# Photographer wishing to live, shoot, and live in italy



## Walkerv

Greetings. I am an American photographer wishing to shoot and live in Italy (even if only part time at first) and sell my work there. I am reading horror stories about the beauracracy and paperwork. Here is my question: if I am freelancing and simply selling my work through existing galleries or shops, is it that more easily done than establishing a business there? Could I do that as an American sole proprietor? Option two may be for me to open my own gallery. Tougher option? Finally - I am part of a non profit also - would moving and living in Italy under the auspices of my non profit work make moving easier (the non profit is one that would serve the interests of the area to which I would like to move.). 

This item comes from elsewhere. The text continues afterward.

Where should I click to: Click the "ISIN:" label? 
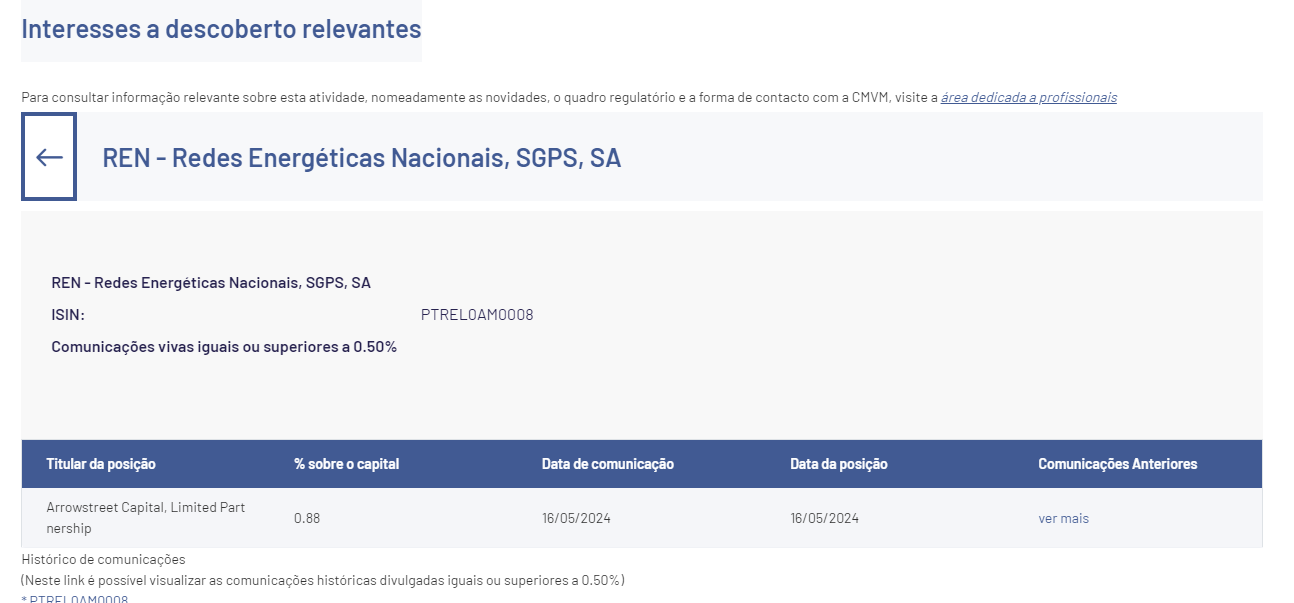tap(68, 315)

Does anyone have a suggestion about the most practical path to take? Our goal is to move, pursue our art, live and make a positive contribution in Italy. Thank you.
Walker


----------



## christinedelrosso

I am an artist with a love of photography living n Italy. I have literally thousands of photos I have taken here. If you find a way to make money on them let me know. I have dual citizenship and live here in Abruzzo. /SNIP/ Get in touch with he American embassy here in Rome for legal issues, the italian consulates in the US will not be as helpful. Sorry I am clueless.
Stay in touch, I am at the 3 the national parks up in the mountains the amazing photo opportunities are endless. i have the photos to prove it. If I can help in any way I am happy to. Christine


----------



## Walkerv

*Living in Italy*

Thank you Christine! Let's stay in touch, and of course I would love to share ideas. I was in Assisi in May and was overwhelmed by the beauty of the mountains - Mt. Subasio was incredible! I don't normally shoot many landscapes, but it was impossible not to.

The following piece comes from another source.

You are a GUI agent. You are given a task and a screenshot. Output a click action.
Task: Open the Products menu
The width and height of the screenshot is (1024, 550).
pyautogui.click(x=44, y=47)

I will follow your suggestions, and will stay in touch. Thanks! Walker


----------



## christinedelrosso

Assisi is very beautiful and the lighting is amazing. Not to put it down in anyways but you have to see Abruzzo...as an Artist I have seen things here that are not of this world. So amazing I a humble by the beauty....it almost seems like a direct act against God to take a mere photo and hope that captures a possible hint of the beauty. Impossible!!! From the Gran Sasso to door knockers...you have got to see this. Christine 


QUOTE=Walkerv;591640]Thank you Christine! Let's stay in touch, and of course I would love to share ideas. I was in Assisi in May and was overwhelmed by the beauty of the mountains - Mt. Subasio was incredible! I don't normally shoot many landscapes, but it was impossible not to.

I will follow your suggestions, and will stay in touch. Thanks! Walker[/QUOTE]


----------



## motiveART

Hello Walker and Christine - 

While I can't contribute to the beauty battle between Assisi and Abruzzo, because I have not yet been up to photograph Assisi (hope to do so within the next month!), I can attest to Christine's assessment of the beauty that is Abruzzo! It is absolutely breathtaking around EVERY turn! And if you kids upload photos to some accessible social media site, let me know how I can see them!

Best of luck - 

Donald


----------



## MeanderingSoul

Hi christinedelrosso, Walkerv and motiveART!

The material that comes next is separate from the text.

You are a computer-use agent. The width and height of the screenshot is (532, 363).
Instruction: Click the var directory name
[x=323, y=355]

I've just joined this forum as I am a Photographer leaving for Rome next week from here in the UK. I will be in the Trastevere area for 3 months and am looking to make some contacts/friends when I arrive. 

My reason for the trip, is my other half is out there representing his company and I have only just gone self employed myself, so as I don't yet have a big customer base, I wanted to make the most of the opportunity and tag along. 

I won't have any money really but for general expenses so was sort of hoping to maybe make some money, doing portraiture somehow, or at least getting some assisting work with Italian Photographers, making the most of my Photography Degree, but just reading your posts, it seems I may be suffering serious delusion problems! Originally our trip was meant to be for 7 months and I had more plans to get some good experience shooting out in Rome but now it's 3, I think I will be best served, just shooting and honing my skills on my own. I did though think, I could maybe get a bar job or something in an English speaking bar? Anyway, I'll soon see. 

I have been to Rome last year for 4 days only but know the area a bit. 

How is it going for you two and anyone else who is artistic in Rome?

P.s Ooops just realised the first two posts are from 2011! I will maybe start a new thread on this.


----------